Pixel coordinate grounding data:

------------------------------------------------

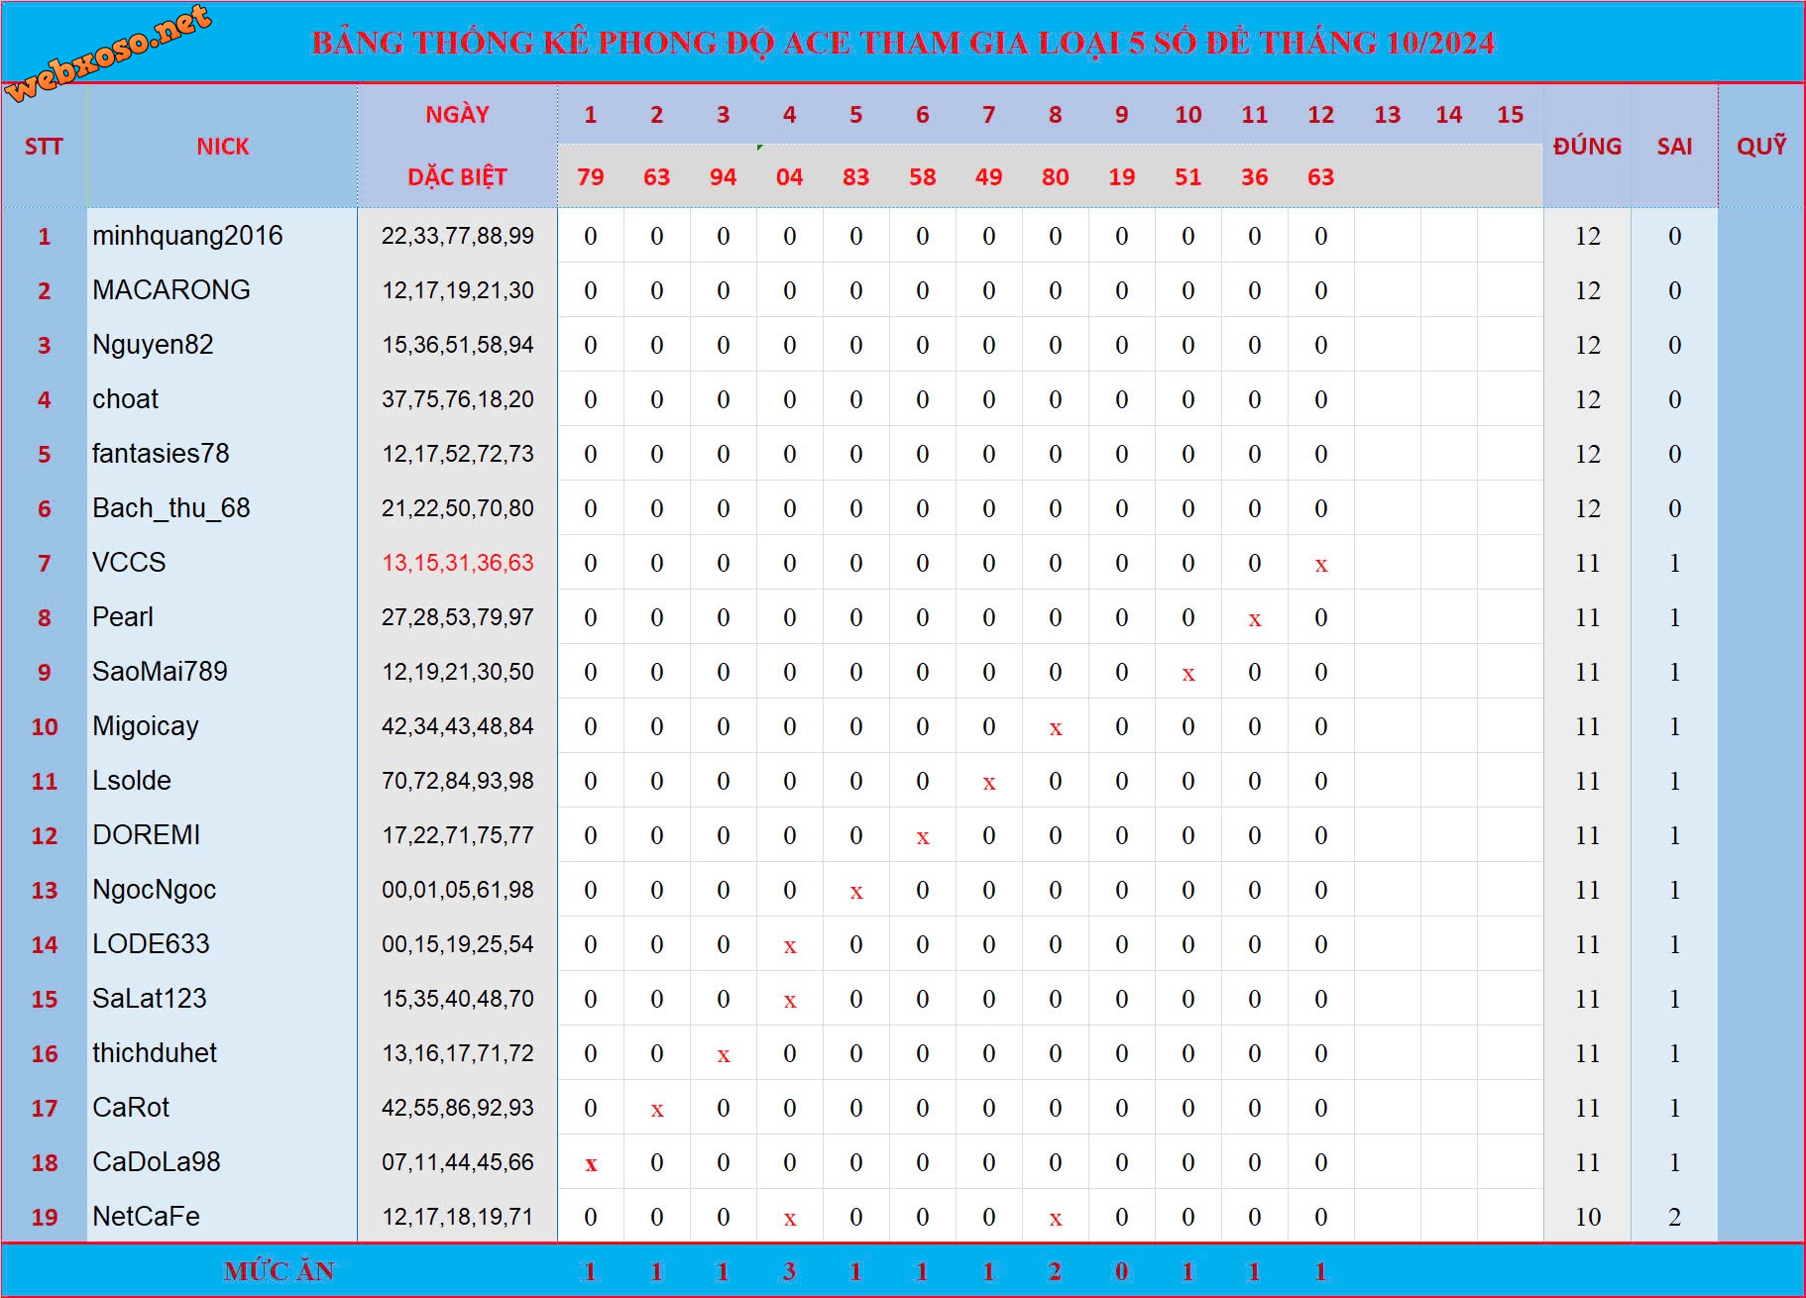This screenshot has height=1298, width=1806.
Task: Click the webxoso.net watermark logo
Action: (x=109, y=52)
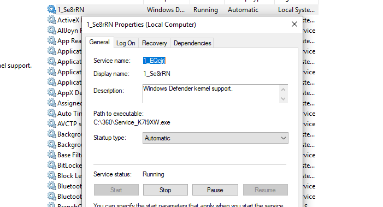Select the Block Level service gear icon
This screenshot has width=383, height=207.
(x=51, y=175)
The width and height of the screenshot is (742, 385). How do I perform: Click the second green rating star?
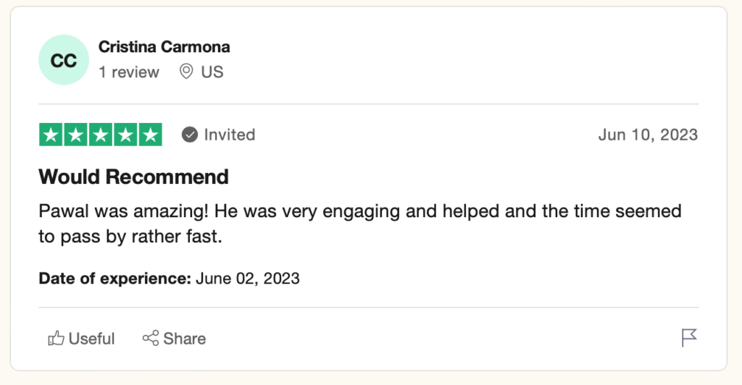[75, 135]
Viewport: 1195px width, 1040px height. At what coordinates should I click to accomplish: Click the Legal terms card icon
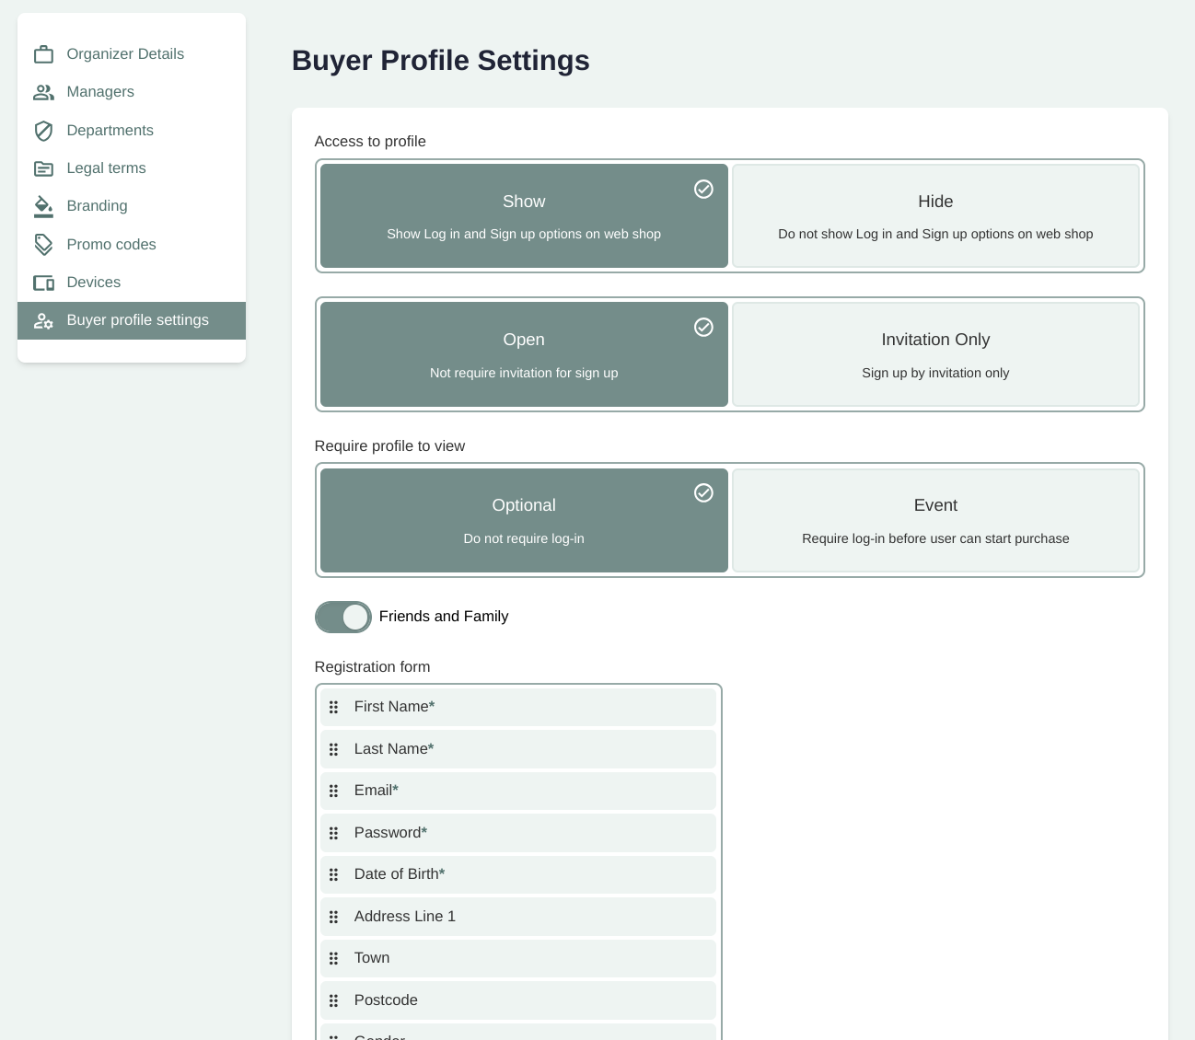(x=43, y=168)
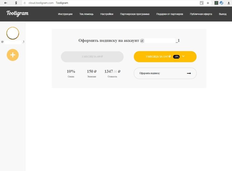Screen dimensions: 232x171
Task: Open the browser downloads arrow icon
Action: point(229,3)

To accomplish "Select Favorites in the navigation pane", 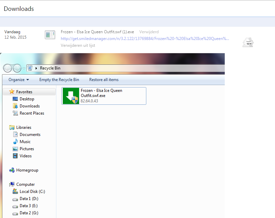I will (x=24, y=92).
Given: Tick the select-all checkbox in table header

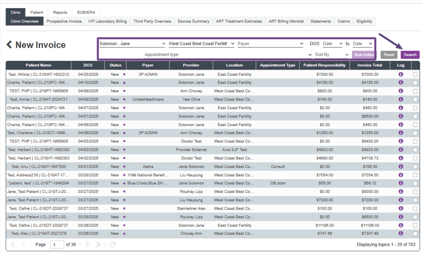Looking at the screenshot, I should tap(415, 65).
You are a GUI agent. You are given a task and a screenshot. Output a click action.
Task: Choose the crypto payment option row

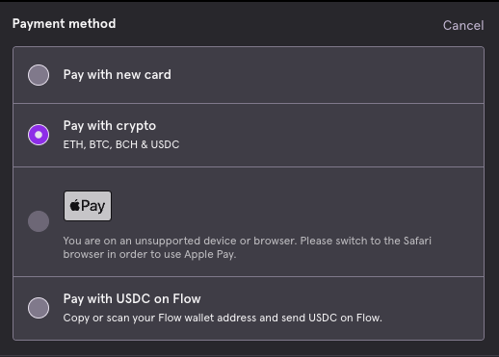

------------------------------------------------

**Task directions:** Leave out every picture and copy verbatim the lines running from the line containing "Given: Tick the" through the final line of the data.

**Your solution:**
Given: Tick the select-all checkbox in table header

Looking at the screenshot, I should tap(415, 65).
You are a GUI agent. You are given a task and a screenshot. Output a click action.
Task: Choose the crypto payment option row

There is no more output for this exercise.